No wonder this market is garnering attention from business media such as CNBC as well as leading consumer product goods companies like General Mills, which acquired Blue Buffalo earlier this year, and J.M. Smucker, which has acquired Natural Balance and Ainsworth Pet Nutrition in the past few years.

How do digital IQs of pet food brands rank?

Though I was able to access only an excerpt of the Gartner L2 report, I found interesting highlights and nuggets of data. For example: “On Google, the average search volume for terms related to raw pet food, breed-specific food and dietary restrictions increased by 32 percent, 11 percent and 5 percent, respectively.”

Yet the focus of the report, as its name implies, was on brands’ “digital IQ”: their performance in key digital areas including website and e-commerce (further broken down as search and navigation, product page and Amazon), digital marketing (web traffic and authority, SEO and SEM — search engine optimization and search engine marketing), social media (especially Facebook, Instagram and YouTube — curiously, not Twitter) and mobile (mobile site and mobile SEO/SEM).

Based on scores from Gartner in each of those areas, the 58 pet care brands ranked produced an index categorized into five digital IQ levels: genius, gifted, average, challenged and feeble (ouch!). I can’t share the entire index here but will list the four pet food brands qualifying as genius: Purina Pro Plan, Hill’s, Blue Buffalo and Royal Canin. The gifted brands included several other Purina brands as well as several from J.M. Smucker and Mars Petcare apiece, plus Wellness and Nature’s Variety. Quite a few additional pet food brands fell into the other levels.
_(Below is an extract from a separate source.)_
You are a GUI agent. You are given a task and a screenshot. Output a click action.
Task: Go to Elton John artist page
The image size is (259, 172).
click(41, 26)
What the top-ranking pet food brands do well

So, what sets apart the genius and gifted brands? According to Gartner L2, it’s about prioritizing the digital elements that fit your brand’s strategy and marketing, then doing them well. Also key: “scaling,” or integrating, the elements you focus on, such as content, across all the channels you use.

Gartner L2’s experts believe content is king. In a section of the excerpt titled “Teaching old sites new tricks,” it lauds brand websites that have beefed up their consumer-targeted content. “As pet care consumers become increasingly ingredient-conscious, index brands have responded with consistent improvements to site features and functionalities to meet consumer expectations,” the report said.

Specifically, more than two-thirds of the indexed brands now offer video content on their website, over half include a section of information geared to new pet owners, and nearly half provide filters for consumers to sort products by main ingredient, with 40 percent providing filters for dietary needs.

As examples of these types of helpful content, the report singled out Wellness for its “best-in-class product page experience through rich imagery portraying the raw ingredients in each of its recipes” and Purina’s Dog Chow for a dedicated page that lists, shows and defines all the ingredients used in its products, as well as ingredient-based product filters that improved the site’s search and navigation. However, Dog Chow lost points for failing to scale this content across e-commerce channels, thus landing the brand in the average category (presumably among other reasons not available in the excerpt).

The excerpt also provided some information and data on Google search metrics, both organic and via paid ads or keywords, for the indexed brands. The key takeaway: “To maximize return on customer acquisition investments through Google search, brands must build out commensurate content experiences that clearly articulate a value proposition that supports product awareness, consideration and conversion.”

Translation: to reach today’s connected, health-conscious consumers with their brands’ essential messages and benefits, pet food companies must coordinate and integrate their efforts and activities across all the digital channels they use.